Another possible contributing factor discussed in the literature is divergence insufficiency, classically associated with adults over 60 years of age. However, recent studies have documented similar findings in younger adults [
23], suggesting a shifting epidemiologic pattern. In contrast to those reports, where the condition was mostly reversible, our cases did not demonstrate spontaneous resolution, further supporting the hypothesis of a distinct clinical entity.
The second major consideration concerns surgical management. The principal contribution of our study is the proposal of a new treatment indication for acquired adult esotropia. In our cohort, 16% of patients with small-angle deviations (≤10–12 PD) were successfully managed with base-out prisms, consistent with the approaches reported by Wu [
11] and Chang [
12], among others. The remaining 84% of patients, with deviations >10 PD, required surgical correction, most commonly via lateral rectus muscle resection.
Traditionally, most authors have recommended bilateral medial rectus recession as the primary surgical approach for acquired adult esotropia. However, based on our analysis of the etiopathogenesis and clinical presentation of the cases treated in our institution, we adopted an alternative technique—bilateral lateral rectus reinforcement (resection). This approach directly addresses the distance-related diplopia characteristic of this form of strabismus, enhancing the divergence function of the lateral rectus muscles. Since the deviation predominantly affects distance fixation, targeting the lateral recti is both physiologically and clinically justified.
Our outcomes were highly satisfactory in both motor and sensory terms. Approximately 70% of patients achieved orthodeviation at both distance and near fixation, and among those with residual esodeviation, none exceeded 10 prism diopters. Diplopia resolved in 100% of cases, with all patients maintaining or recovering stereoscopic vision.
In summary, our findings suggest the emergence of a new subtype of acquired adult esotropia, whose etiology remains to be fully elucidated but appears to be strongly associated with excessive use of electronic devices. The proposed lateral rectus strengthening procedure represents an effective surgical alternative, providing excellent functional and anatomical results in this group of patients.

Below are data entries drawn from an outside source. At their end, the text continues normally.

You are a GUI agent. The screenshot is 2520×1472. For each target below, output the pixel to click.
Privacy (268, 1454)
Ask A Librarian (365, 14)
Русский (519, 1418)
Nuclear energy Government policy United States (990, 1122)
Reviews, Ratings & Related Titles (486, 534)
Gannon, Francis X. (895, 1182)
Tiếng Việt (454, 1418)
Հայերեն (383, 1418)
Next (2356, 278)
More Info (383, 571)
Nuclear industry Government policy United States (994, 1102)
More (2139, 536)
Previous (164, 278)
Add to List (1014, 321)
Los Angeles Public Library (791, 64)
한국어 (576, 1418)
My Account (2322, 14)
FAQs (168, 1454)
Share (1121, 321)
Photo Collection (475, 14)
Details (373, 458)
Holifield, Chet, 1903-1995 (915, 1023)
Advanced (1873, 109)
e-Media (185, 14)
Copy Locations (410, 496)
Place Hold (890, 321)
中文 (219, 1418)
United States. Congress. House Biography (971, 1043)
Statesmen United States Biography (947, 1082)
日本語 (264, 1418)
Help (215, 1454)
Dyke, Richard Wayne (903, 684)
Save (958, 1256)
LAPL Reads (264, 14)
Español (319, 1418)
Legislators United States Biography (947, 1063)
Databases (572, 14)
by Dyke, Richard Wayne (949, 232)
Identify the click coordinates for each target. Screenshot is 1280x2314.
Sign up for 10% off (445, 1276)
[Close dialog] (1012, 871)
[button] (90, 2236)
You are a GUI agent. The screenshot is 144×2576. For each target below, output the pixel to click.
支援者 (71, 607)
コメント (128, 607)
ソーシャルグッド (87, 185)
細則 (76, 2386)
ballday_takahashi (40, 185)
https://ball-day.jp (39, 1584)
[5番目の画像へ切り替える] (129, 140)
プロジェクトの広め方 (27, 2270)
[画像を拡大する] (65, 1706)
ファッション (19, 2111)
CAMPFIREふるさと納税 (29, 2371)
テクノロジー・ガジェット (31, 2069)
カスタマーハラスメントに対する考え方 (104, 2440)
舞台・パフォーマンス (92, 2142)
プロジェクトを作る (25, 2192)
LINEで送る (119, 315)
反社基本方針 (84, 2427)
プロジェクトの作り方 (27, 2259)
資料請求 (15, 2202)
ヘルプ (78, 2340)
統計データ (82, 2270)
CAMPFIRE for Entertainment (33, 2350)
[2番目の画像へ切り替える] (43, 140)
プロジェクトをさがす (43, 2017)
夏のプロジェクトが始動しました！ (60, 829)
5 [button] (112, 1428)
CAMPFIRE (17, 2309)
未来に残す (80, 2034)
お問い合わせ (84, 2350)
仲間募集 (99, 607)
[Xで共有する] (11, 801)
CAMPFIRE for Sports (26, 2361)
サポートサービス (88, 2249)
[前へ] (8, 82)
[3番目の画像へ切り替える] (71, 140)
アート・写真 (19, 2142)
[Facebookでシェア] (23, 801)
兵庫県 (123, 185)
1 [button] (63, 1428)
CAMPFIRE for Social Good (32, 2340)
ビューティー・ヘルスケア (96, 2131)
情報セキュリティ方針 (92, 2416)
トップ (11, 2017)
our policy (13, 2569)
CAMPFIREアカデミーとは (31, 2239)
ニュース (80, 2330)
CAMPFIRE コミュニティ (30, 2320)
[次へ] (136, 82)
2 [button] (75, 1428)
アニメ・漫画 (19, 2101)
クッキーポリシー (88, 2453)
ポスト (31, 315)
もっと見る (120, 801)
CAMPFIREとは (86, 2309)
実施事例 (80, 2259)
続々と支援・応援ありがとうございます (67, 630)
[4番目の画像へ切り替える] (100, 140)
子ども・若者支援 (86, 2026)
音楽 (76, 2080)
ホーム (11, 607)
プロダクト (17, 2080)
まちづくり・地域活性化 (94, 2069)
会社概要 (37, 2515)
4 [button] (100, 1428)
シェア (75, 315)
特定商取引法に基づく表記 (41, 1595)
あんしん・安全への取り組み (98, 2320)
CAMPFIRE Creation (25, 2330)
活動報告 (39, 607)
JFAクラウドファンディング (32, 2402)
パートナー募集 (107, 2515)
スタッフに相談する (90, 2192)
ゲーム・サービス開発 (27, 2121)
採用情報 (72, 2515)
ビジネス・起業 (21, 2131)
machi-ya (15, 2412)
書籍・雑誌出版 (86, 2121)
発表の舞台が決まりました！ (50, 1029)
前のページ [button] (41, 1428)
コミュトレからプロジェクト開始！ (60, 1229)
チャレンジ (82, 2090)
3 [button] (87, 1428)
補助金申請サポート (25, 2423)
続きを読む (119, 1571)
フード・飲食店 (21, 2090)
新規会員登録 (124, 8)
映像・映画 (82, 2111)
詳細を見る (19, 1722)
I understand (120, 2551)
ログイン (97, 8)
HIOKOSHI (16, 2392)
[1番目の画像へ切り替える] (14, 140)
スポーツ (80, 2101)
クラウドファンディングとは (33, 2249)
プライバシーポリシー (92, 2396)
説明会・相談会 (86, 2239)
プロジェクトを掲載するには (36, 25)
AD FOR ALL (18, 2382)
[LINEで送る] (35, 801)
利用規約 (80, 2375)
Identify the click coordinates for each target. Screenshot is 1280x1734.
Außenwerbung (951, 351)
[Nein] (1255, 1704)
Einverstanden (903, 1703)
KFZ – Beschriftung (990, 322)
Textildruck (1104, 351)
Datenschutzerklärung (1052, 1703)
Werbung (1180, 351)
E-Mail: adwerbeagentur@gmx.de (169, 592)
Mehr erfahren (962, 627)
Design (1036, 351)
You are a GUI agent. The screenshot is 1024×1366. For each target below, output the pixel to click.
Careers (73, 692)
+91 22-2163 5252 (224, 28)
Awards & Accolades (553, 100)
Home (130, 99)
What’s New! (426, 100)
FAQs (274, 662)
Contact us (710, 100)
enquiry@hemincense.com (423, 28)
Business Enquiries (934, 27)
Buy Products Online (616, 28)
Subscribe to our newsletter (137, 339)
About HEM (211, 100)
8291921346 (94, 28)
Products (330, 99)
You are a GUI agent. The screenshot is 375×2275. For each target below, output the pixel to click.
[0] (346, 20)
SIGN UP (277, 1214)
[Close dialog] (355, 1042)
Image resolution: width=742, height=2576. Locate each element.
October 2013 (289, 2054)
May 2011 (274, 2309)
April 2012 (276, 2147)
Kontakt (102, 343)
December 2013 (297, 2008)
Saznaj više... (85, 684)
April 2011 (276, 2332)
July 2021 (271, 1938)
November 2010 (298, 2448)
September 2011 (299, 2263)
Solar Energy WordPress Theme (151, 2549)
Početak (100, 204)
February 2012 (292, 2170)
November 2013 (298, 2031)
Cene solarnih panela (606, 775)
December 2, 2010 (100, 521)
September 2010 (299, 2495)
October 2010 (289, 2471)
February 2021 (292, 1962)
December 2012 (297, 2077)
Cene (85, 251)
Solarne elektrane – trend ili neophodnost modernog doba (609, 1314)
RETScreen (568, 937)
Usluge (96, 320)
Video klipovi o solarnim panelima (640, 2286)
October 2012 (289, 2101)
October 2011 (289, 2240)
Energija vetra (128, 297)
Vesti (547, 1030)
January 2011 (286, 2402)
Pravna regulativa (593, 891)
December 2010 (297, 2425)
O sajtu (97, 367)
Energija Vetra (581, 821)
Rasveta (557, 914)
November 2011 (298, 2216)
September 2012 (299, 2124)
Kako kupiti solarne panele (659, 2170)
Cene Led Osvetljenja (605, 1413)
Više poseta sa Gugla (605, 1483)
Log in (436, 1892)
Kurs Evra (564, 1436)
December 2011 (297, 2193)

The main limitations of our study include its retrospective design and the limited sample size. However, given the rarity of this pathology and the strict inclusion and exclusion criteria applied, the data remain clinically meaningful. Additionally, a key limitation of this study is that the proposed surgical regression model was derived from a relatively small, single-center cohort. Therefore, the regression should be regarded as preliminary, and its generalizability is limited. External validation in larger, multicenter series is required before this relationship can be reliably applied in broader clinical settings. Future research with larger, prospective cohorts is needed to clarify the pathophysiological mechanisms, determine the true impact of prolonged digital device use, and further evaluate the long-term outcomes and prognosis of this emerging form of acquired comitant esotropia.
5. Conclusions
In summary, our findings highlight the following six key clinical features of acquired adult esotropia:
Low-angle esotropia with an insidious onset.
Presence of horizontal diplopia limited to distance fixation, rarely occurring at near.
Wide fusional amplitudes, indicating preserved binocular potential.
Occurrence primarily in emmetropic, myopic (<7–8 D), or mildly hyperopic patients.
Absence of neurological or systemic abnormalities on clinical and analytical evaluation.
Excellent response to both prismatic correction and surgical treatment.